Dr Nshala becomes the second Tanzanian to push for the country’s withdrawal from Miga and ICSID since President John Magufuli embarked on the struggle to ensure that Tanzania gets a fair share of revenues from its minerals and other natural resources.
In May, Mr Tundu Lissu, president of the Tanganyika Law Society (TLS), was quoted as making a similar proposal immediately after President Magufuli received the findings of an investigation into possible undeclared exports by mining companies to evade tax. A presidential probe committee into the mineral concentrates saga revealed that Acacia Mining declared the presence of gold, copper and silver in its mineral sand exports but did not declare other precious metals in the consignments.
“If you (referring to the President) want to do what you are doing, then you need to first understand the real situation….you need to start by withdrawing from the Miga Convention so that investors can not sue you in international courts….,” said Mr Lissu who doubles as the Member of Parliament for Singida East (Chadema).
The ICSID is an international arbitration institution established in 1965 for legal dispute resolution and conciliation between international investors. On the other hand, the Miga – which seeks to promote investment foreign direct investment (FDI) in developing countries in support of initiatives towards economic growth, poverty reduction and improvement of people’s welfare - was established in 1985 and went into effect on April 12, 1988.
According to Dr Nshala, the Miga Convention and the ICSID suggest that Tanzania’s judges are not qualified enough to handle cases involving the government and foreign investors. “If we withdraw our membership, we will not only be acting in line with the Constitution of the United Republic of Tanzania, but we will also be protecting our natural resources,” he said.
After receiving the stakeholder opinions yesterday, MPs and other interested parties reacted differently during sessions that were co-chaired by the chairman of a Parliamentary Standing Committee on Constitution and Legal Affairs, Mr Mohammed Mchengerwa and his Energy and Minerals counterpart, Mr Doto Biteko.
In his remarks, Mr Andrew Chenge (Bariadi West - CCM) said Tanzania’s sovereignty must be protected at any cost, noting, however, that there was the need to understand the reasons behind the establishment of ICSID and Miga.
According to the executive secretary for Tanzania Chamber of Minerals and Energy (TCME), Mr Gerald Mturi, the three bills may paint Tanzania in bad light in the eyes of international investors.
Presenting the chamber’s views on the new bills, he said investors would specifically be discouraged by sections that deal with ownership of mines and increase in royalties among others, as proposed in the Written Laws (Miscellaneous Amendments) Act, 2017.
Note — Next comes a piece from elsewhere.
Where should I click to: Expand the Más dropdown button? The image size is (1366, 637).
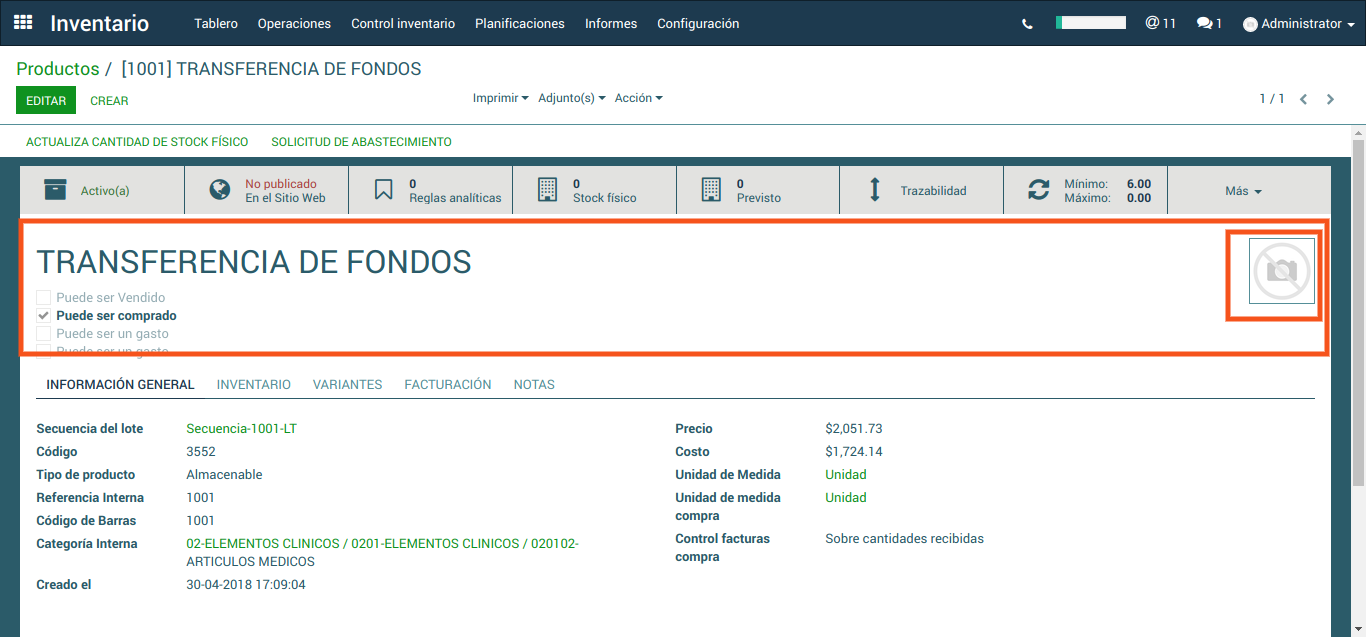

Sections 9 and 10 of the bill in question propose that the government will have to own at least 16 per cent of shares in any mining firm, and that it (the government) shall acquire up to 50 per cent of the ownership, the amount of which will be determined by the total value of the tax expenditures enjoyed by the mining company.
TCME is also against a provision that raises royalties from the current four to six per cent. “We have countries with up to eight per cent interest in royalties, but we also need to understand that in those countries, the infrastructure – roads and electricity – is supportive of major investment projects,” he said.
As for incentives, he said the country needs to remember why they were created in the first place. “Geita Gold Mine for instance, has been unable to receive enough power from Tanzania Electric Supply Company Limited, and that was why it had to be given incentives so it can produce its own power…Similarly, there is also a challenge of poor roads,” he said.
It also wants the proposed law to clearly define what raw minerals are as well as the legal ways of resolving disputes between the government and investors when they occur in the process of executing their various assignments in line with the law.
TCME also believes that the proposal to empower Parliament to review all agreements made by government regarding natural resources - as provided in the Natural Wealth and Resources Contracts (Review and Re-negotiation of Unconscionable Terms) Act, 2017 – is bad, noting that such arrangements are already taken care of through the contracts that the government and mining companies went into.